McClure entered the University of Oklahoma in 1911 and received a bachelor of arts degree in 1915. After graduating, he worked as an assistant librarian at the university. He married fellow librarian Grace Binford Smith in 1918. During World War I he served in the U.S. Army cavalry and field artillery.
In 1919 McClure and his wife moved to New Orleans, Louisiana, where they operated a bookstore. He found other employment in 1921 as a copy reader for New Orleans Times-Picayune. For thirty-three years he served the paper in various capacities, including news editor, literary editor, and managing editor. He enjoyed a national reputation for his book reviews.
McClure received his greatest literary renown for his lyrical and whimsical poetry. Influenced by Elizabethan lyricists, by English and Scottish ballads, and by William Blake, he first published a poem in The Egoist in 1914. Over the years he contributed to numerous magazines, including American Mercury and Smart Set. In 1919 H. L. Mencken, co-editor of Smart Set, called McClure the "finest lyric poet" the nation had produced in fifty years. McClure also edited the Southern Magazine and helped found the Double Dealer, a New Orleans-based literary magazine that lasted only five years but nevertheless included works by Thornton Wilder, Ernest Hemingway, and William Faulkner. McClure also published Airs and Ballads (1918), a book of his own verse, and edited a collection of drinking songs titled The Stag's Hornbook (1918). In the preface to the former, he acknowledged his appreciation of Mencken's friendship, and he dedicated the latter book to his patron. McClure died in New Orleans on February 8, 1956. He was survived by his second wife, Joyce Kavanaugh Stagg, whom he had married in 1937.

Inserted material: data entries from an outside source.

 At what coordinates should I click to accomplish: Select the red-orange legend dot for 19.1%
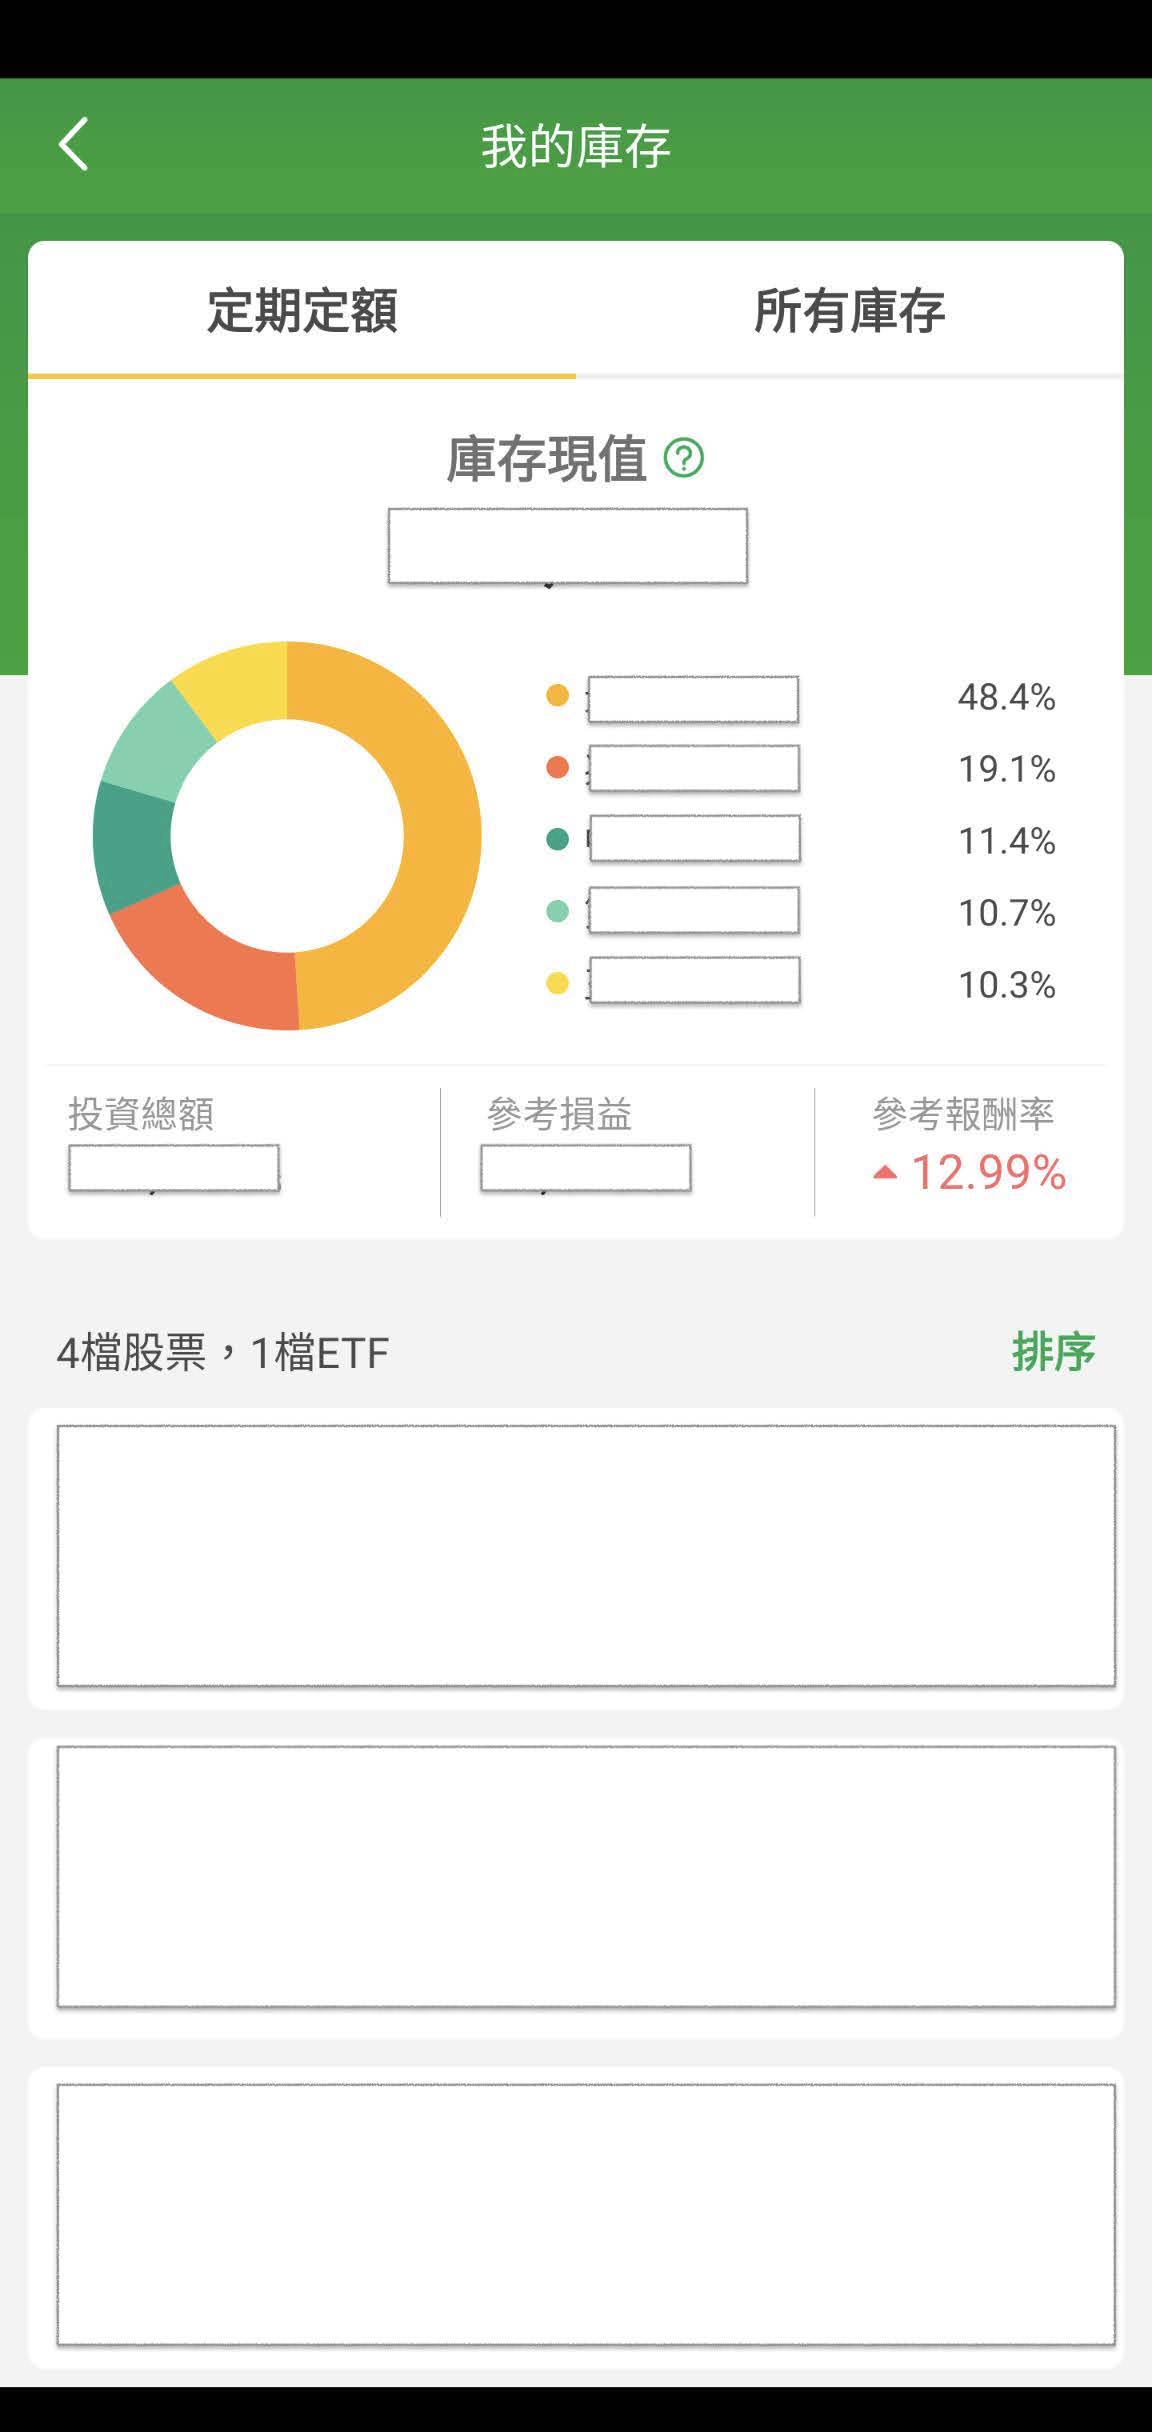[557, 768]
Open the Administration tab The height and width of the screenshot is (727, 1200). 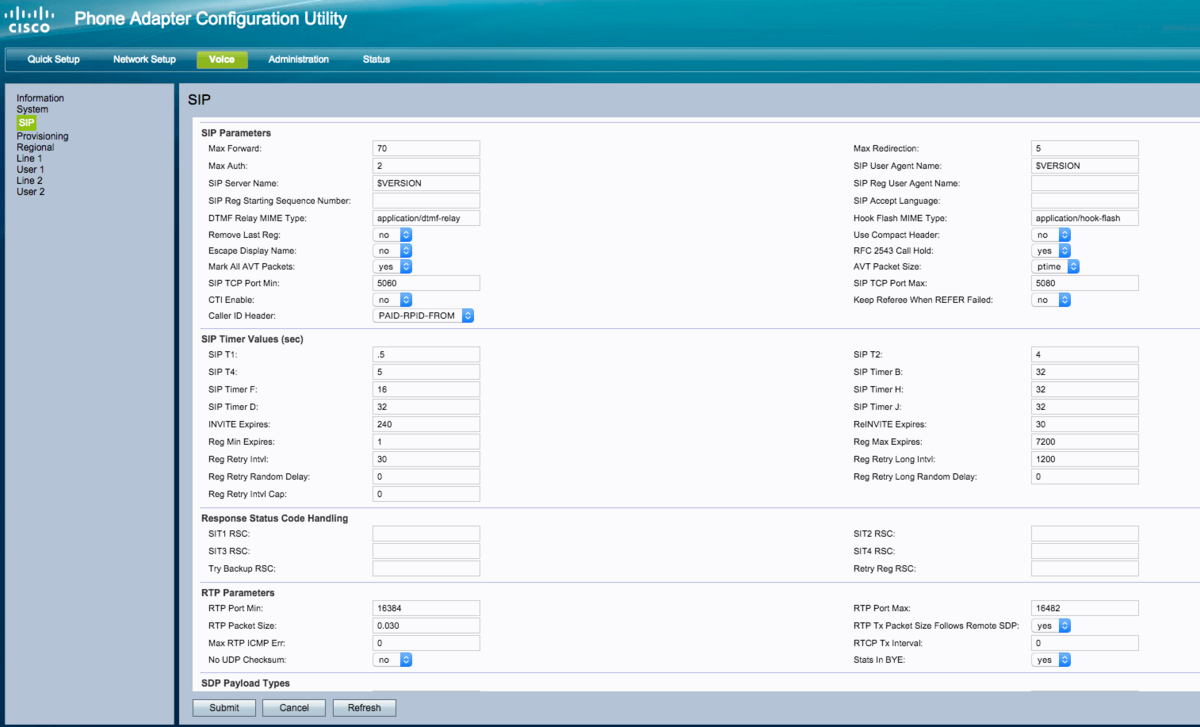point(298,60)
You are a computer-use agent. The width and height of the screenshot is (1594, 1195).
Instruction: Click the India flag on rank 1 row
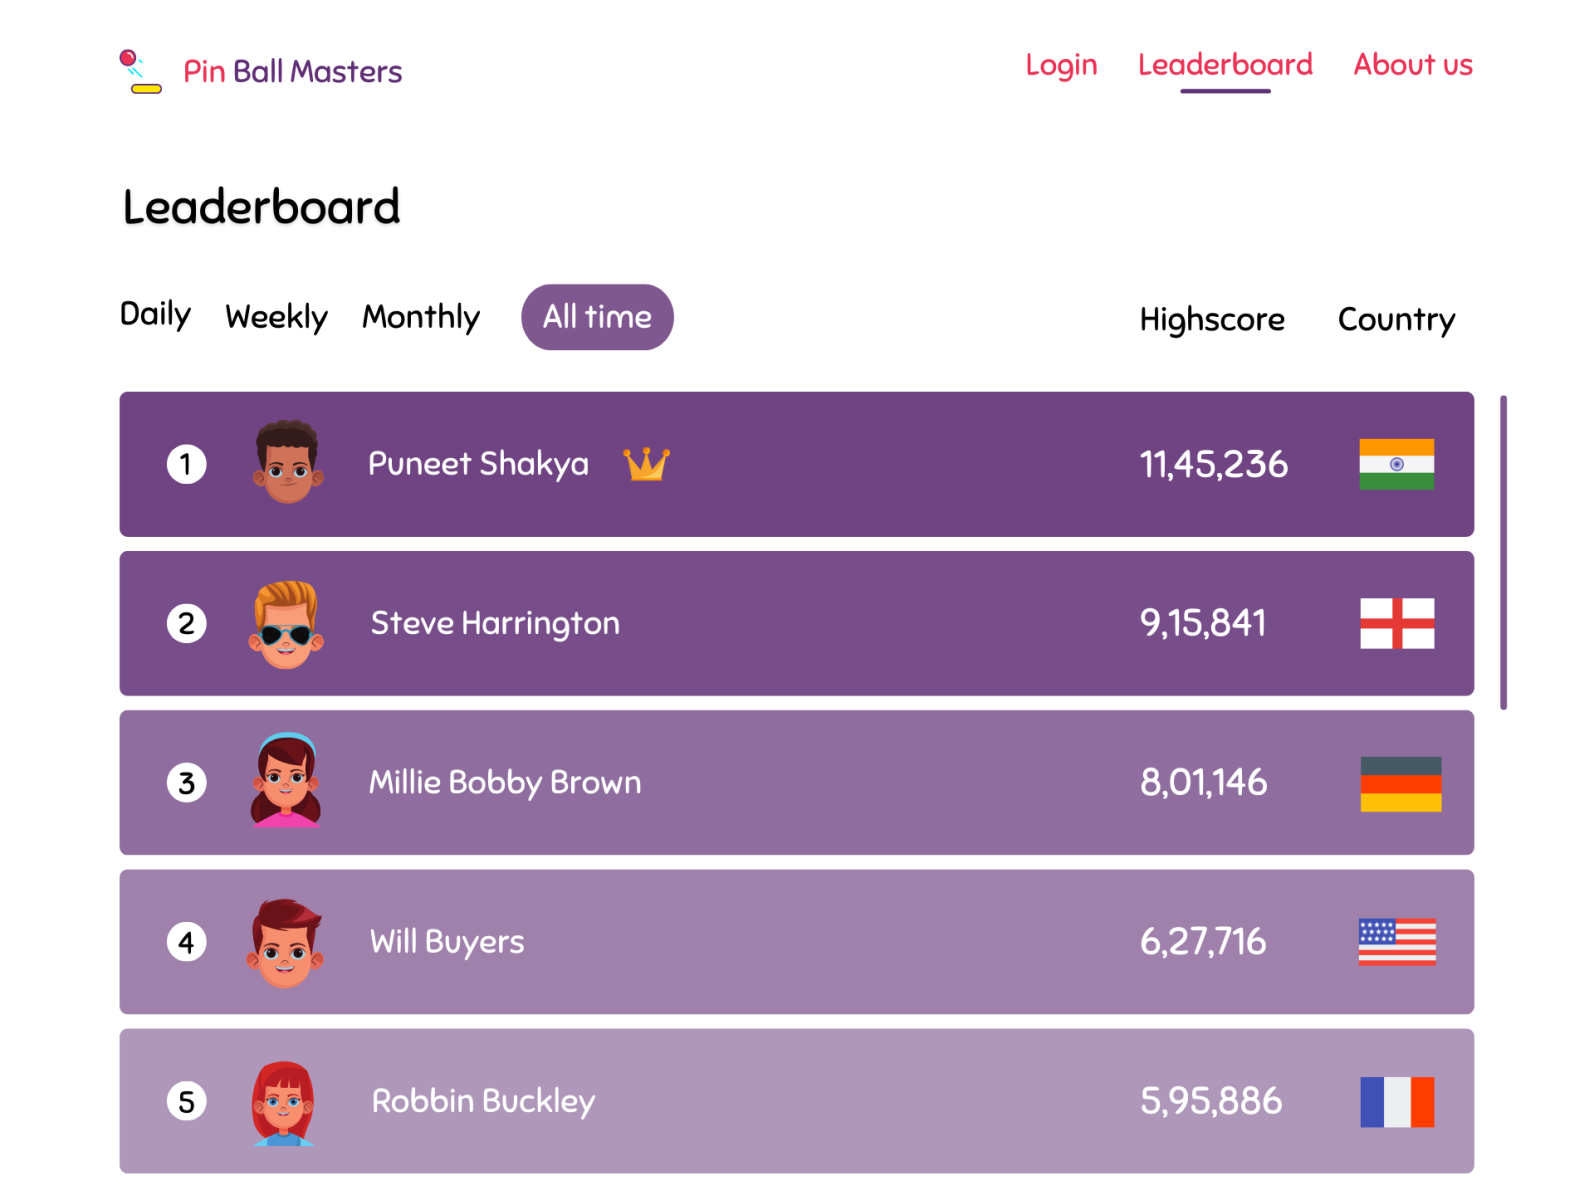point(1396,464)
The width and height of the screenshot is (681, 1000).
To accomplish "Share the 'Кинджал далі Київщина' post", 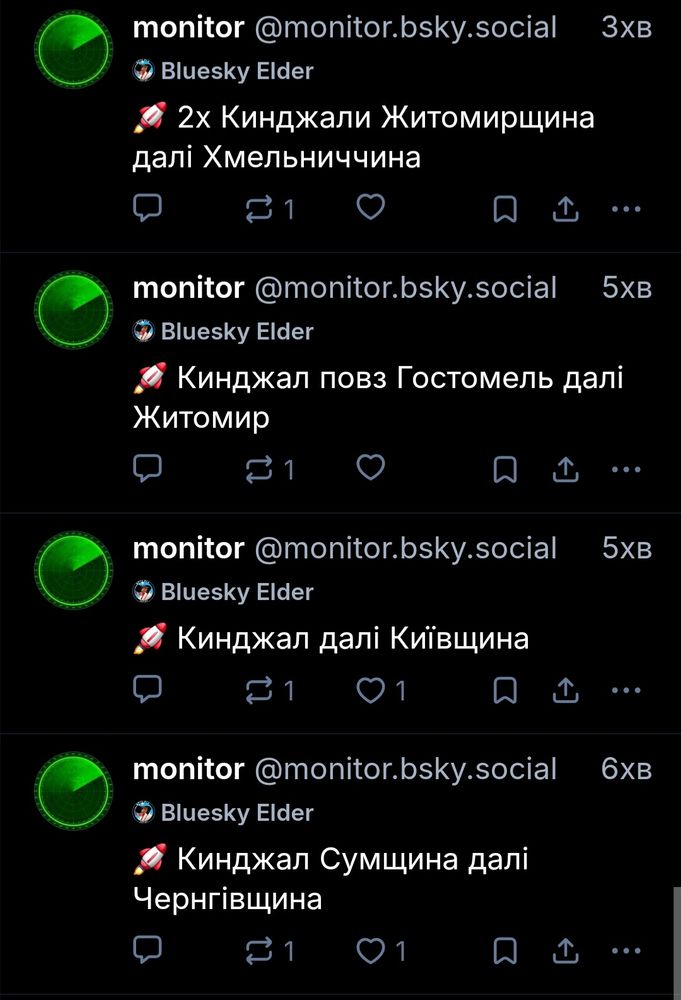I will click(565, 690).
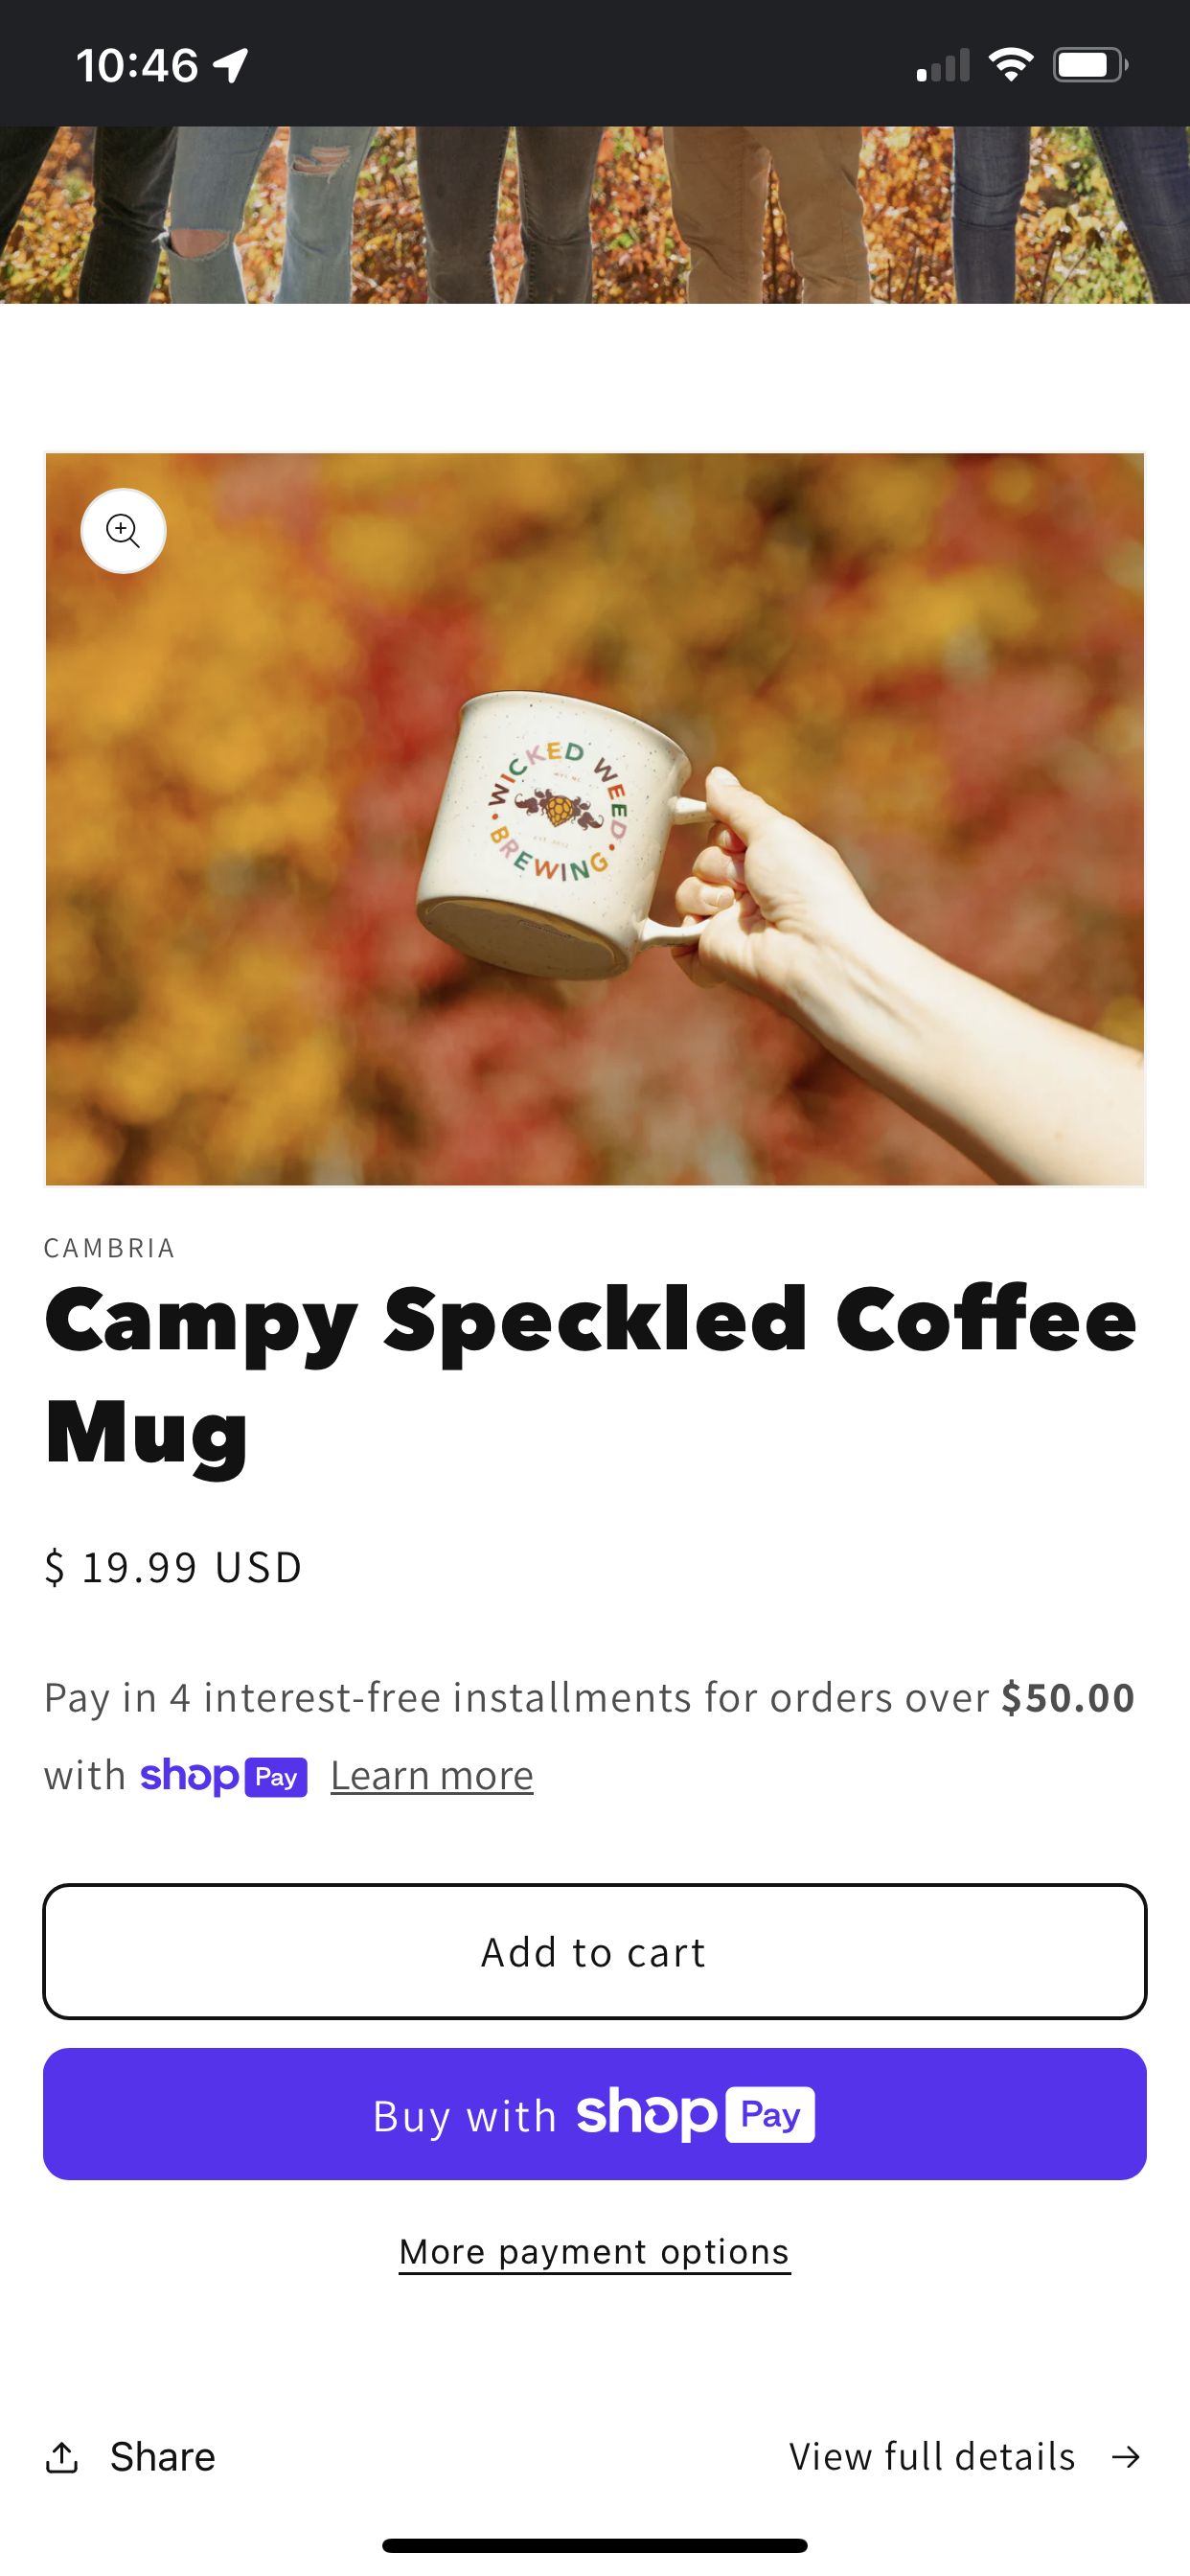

SEE ALSO: LITERATURE AND WRITERS.
BIBLIOGRAPHY: Frances Jean Bowen, "The New Orleans Double Dealer: 1921-May 1926, A Critical History" (Ph.D. diss., Vanderbilt University, 1954). "John P. M'Clure Taken by Death," New Orleans Times-Picayune, 9 February 1956. Mary Hays Marable and Elaine Boylan, A Handbook of Oklahoma Writers (Norman: University of Oklahoma Press, 1939).